On the utilization of delivery care services the post intervention showed a significant impact of HEIP on experimental group compared with low mean score for control group. This result implied that there was no significant difference on the mean scores of pre and post intervention, which implied that despite the intervention about delivery care services, HEIP had no significant impact on the willingness of women of childbearing age to utilize delivery care services in Edu LGA of Kwara State.

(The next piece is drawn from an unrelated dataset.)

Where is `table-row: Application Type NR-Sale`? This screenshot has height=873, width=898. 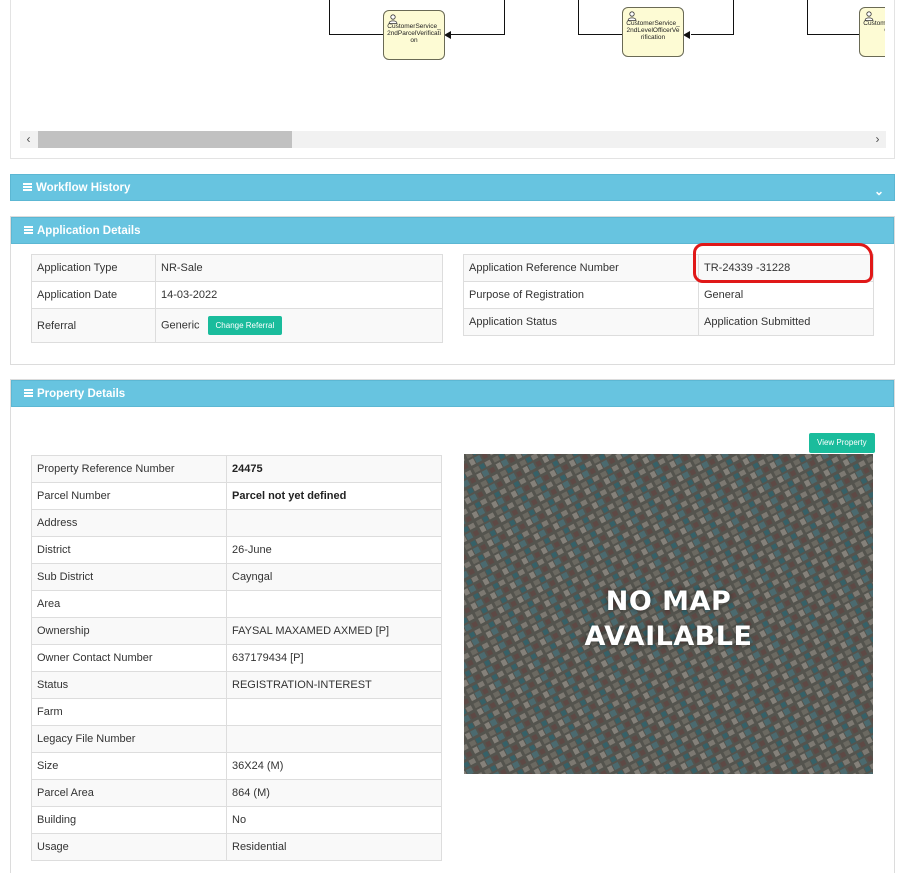
table-row: Application Type NR-Sale is located at coordinates (237, 268).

The findings of this study justified study conducted in Mexico in year 2000, where a health education intervention showed, 33% of the study population knew about EC, as against only 20% in 1997 before the introduction of the health education program [18]. This implies that further improvement in knowledge of EC could be achieved with repeated reinforcement of the health education.

Conclusion

Health education intervention programme in this study using Delivery Care Services (DCS) teaching protocol had positive impact on the knowledge of women of childbearing age about DCS in Edu Local Government Areas but with no significant impact on the willingness of WCA to utilize delivery care services.

Recommendations

Governments at all levels of health care especially in Edu LGA, Kwara State Ministry of Health and Non-governmental Organizations need to strengthen and intensify Health Education Intervention Programmes about delivery care services in the primary health care centres in the communities to encourage WCA to utilize Delivery Care Services. This is to improve and sustain knowledge of WCA gained during HEIP about delivery care in the communities of Edu LGA, Kwara State and improve willingness of women of childbearing age visits to health centres for delivery and reporting early any obstetric problem experienced during pregnancy. Health education intervention programmes especially on maternal health services should be packaged to include faith-based interventions on the awareness of WCA about utilization of delivery care and delivery care services in Edu LGA.

Limitation of the Study

This study was limited to women of childbearing age in only two selected traditional districts of Edu Local Government of Nigeria. In addition, this study could only use a 25-item questionnaire for data collection on a samples size of only 120 women of childbearing age, made up of 60 women in experimental group and 60 in control group.

These are the main limitations of this study. However, despite these, because of the quasi-experimental nature of the study, findings are quite relevant in assessing the impact of health education on the knowledge and access to Delivery Care services among women of childbearing age in the Local Government Area in Kwara State, Nigeria.